To people, I don’t know very well, my daughter has told some ridiculous lies. But to her siblings, she has simply reiterated things that I have done wrong. Like, sometimes I took the twins to school late and they were tardy. This was true, but not enough to ever get a notification from the school board. The twins are nearly 23 now, I stopped driving them to school myself when they were around 12. My daughter said I had a short temper sometimes. I guess that is fair! I have been a widow since I was 30, alone with 4 kids, on my own. I worked 80 hour shifts running 2 EMS stations. Mind you, my occasional “short temper“ never involved physical violence or vicious name-calling. Sometimes I would just be like “what? Kids, I need some time to myself! “. I wish I had never done that, but her siblings don’t hate me for that at all.

When they all grew up and went to college, I became a nun. My daughter was not keen on that. She herself I converted to Judaism while still in high school. I was supportive of her because I was happy that she was taking an interest in her, spiritual life.

Although I have been somewhat authoritative, I guess, I have been basically a liberal parent supporting my kids in anything they wanted to do, I would say, especially my daughter.

She was always a little short tempered with me. She was competitive, but I never understood why. Of course, I wanted her to have a better life than me, be prettier and smarter and happier.
But now she says that she “doesn’t have a mother”. After her father passed away his side of the family  ignored us. But she has decided to have the wedding with them, which is both a public humiliation to me (as she’s been saying I’m a horrible mother) as well as a heartbreak.

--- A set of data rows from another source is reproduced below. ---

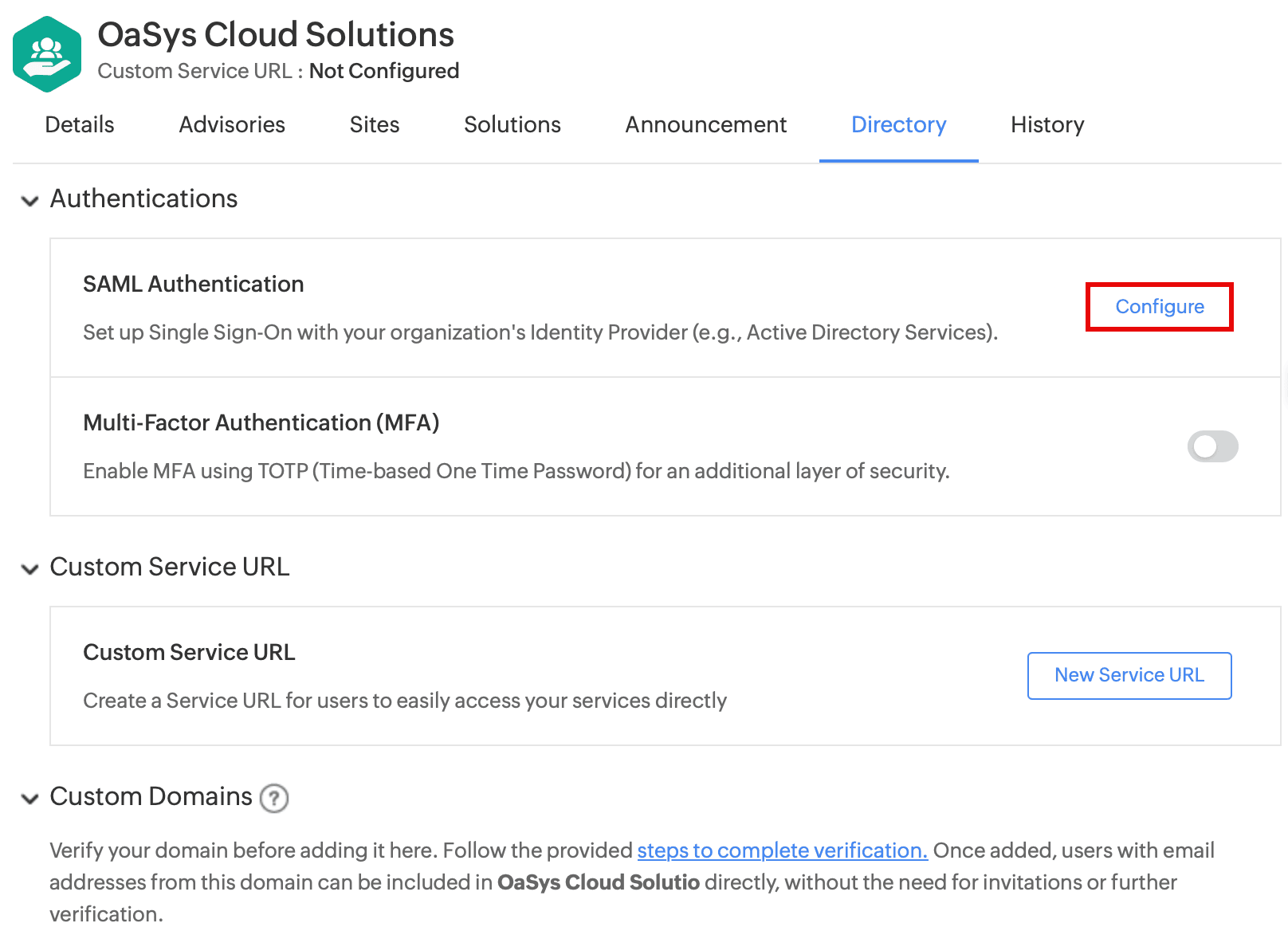The image size is (1288, 931).
Task: Collapse the Custom Domains section chevron
Action: [30, 799]
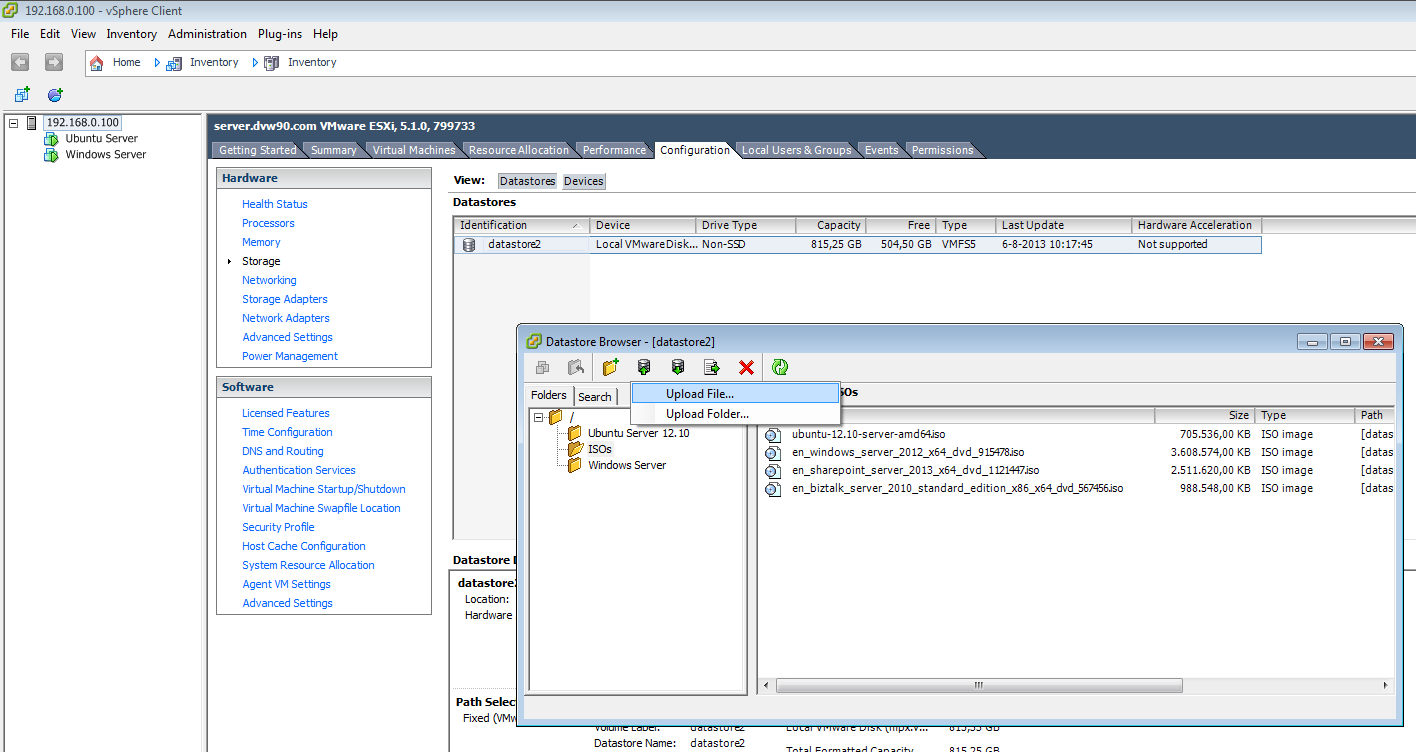Click the download-from-datastore toolbar icon
The width and height of the screenshot is (1416, 752).
click(678, 367)
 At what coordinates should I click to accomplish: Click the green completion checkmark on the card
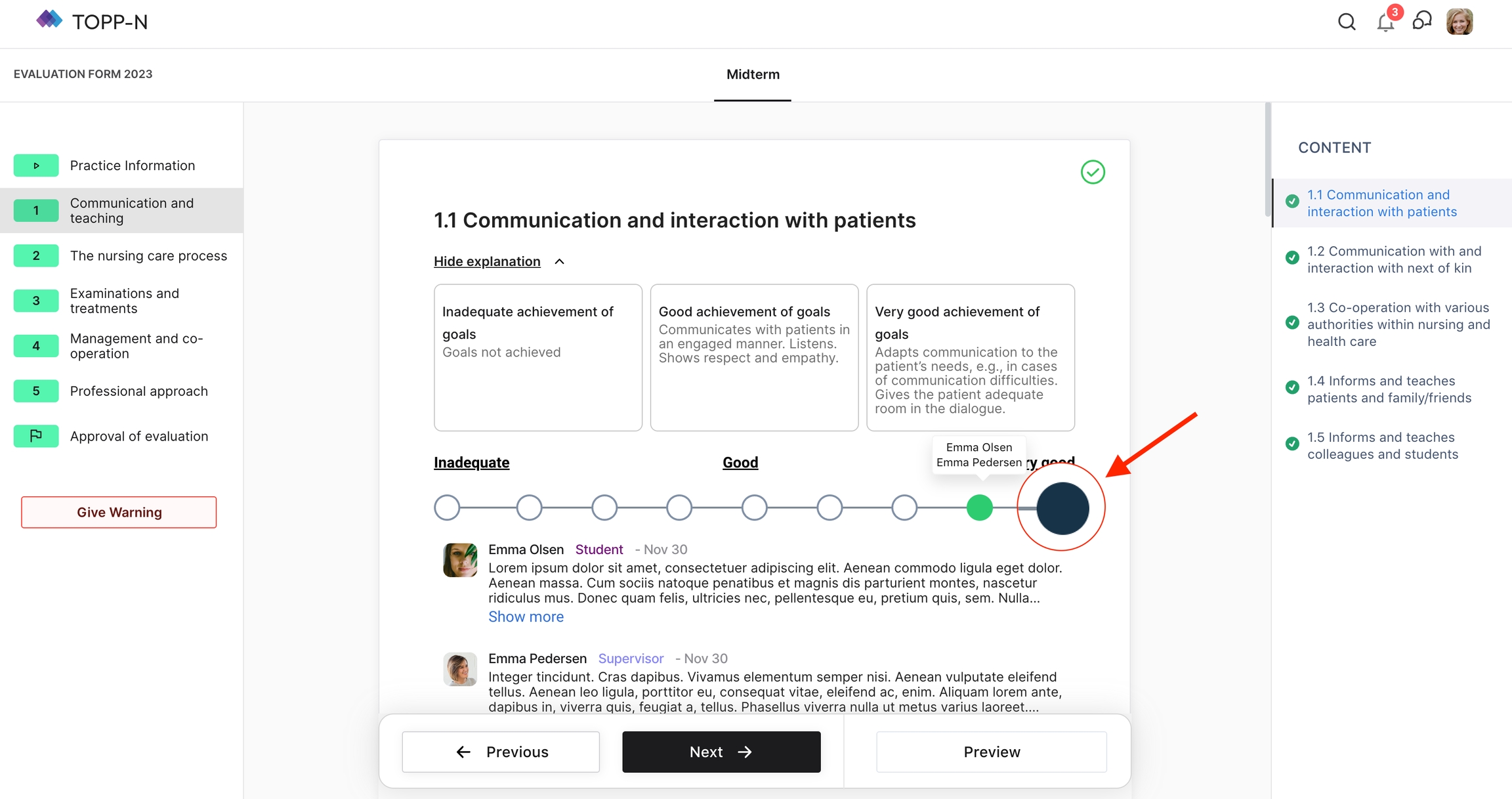point(1093,172)
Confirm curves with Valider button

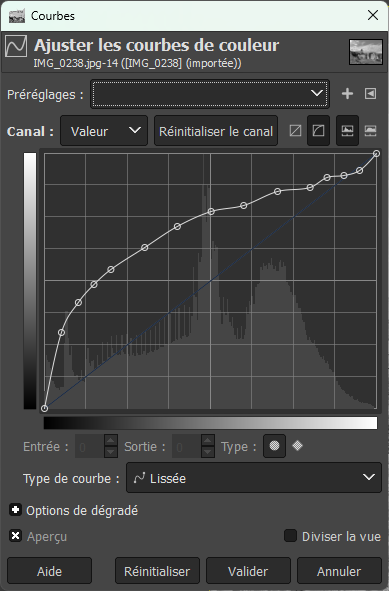(x=248, y=571)
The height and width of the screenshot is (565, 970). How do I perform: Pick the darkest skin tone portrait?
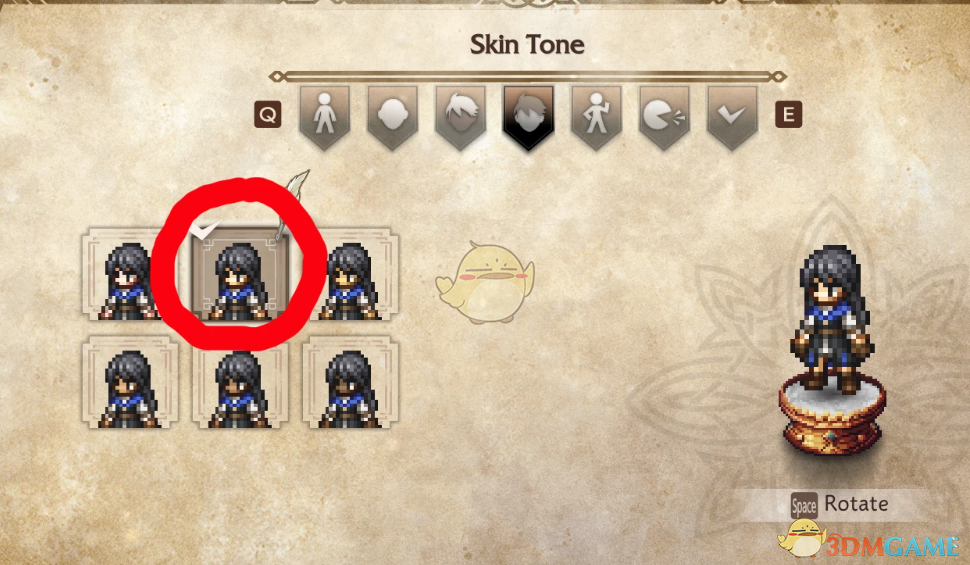pyautogui.click(x=351, y=382)
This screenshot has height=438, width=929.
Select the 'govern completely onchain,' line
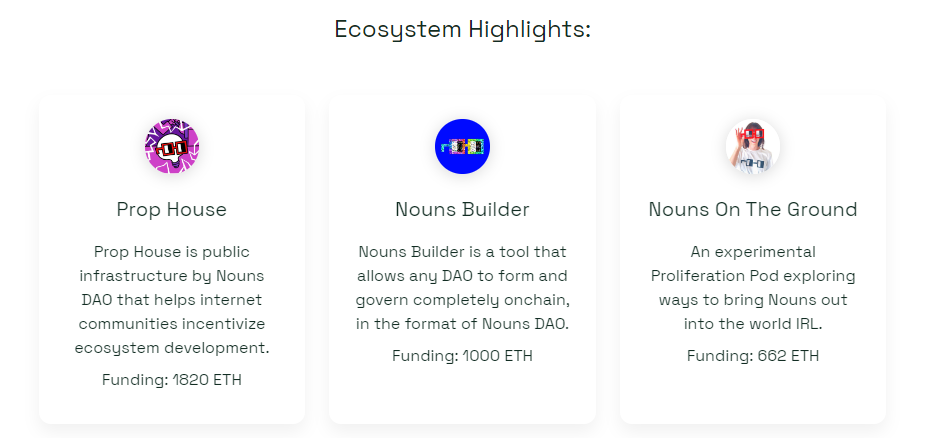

First, she called me and hung up on me. Then she gave me the silent treatment and would not reply to any of my requests to talk to her or to find out what was wrong. Then she blocked me from social media and got some people from her father’s family to do the same.

I am mentioning it here, because I’m afraid that many forms would just tell me that I have mentally and emotionally blocked out horrible things that I MUST have done to her in the past. They would say, I have forgotten them, all three of her siblings have forgotten them, all our friends, family and extended family have forgotten them. But she is right. She must be right.

 But I have finally allowed myself to know, after 14 months of agony, that her illness is worse than we thought. I may not have been a perfect mother, but I gave it my all and my love for my children is unconditional.

My worry is that I will not be able to survive  her, having a big wedding in Ireland, gleefully, without me. I’m in so much pain and I’m frightened.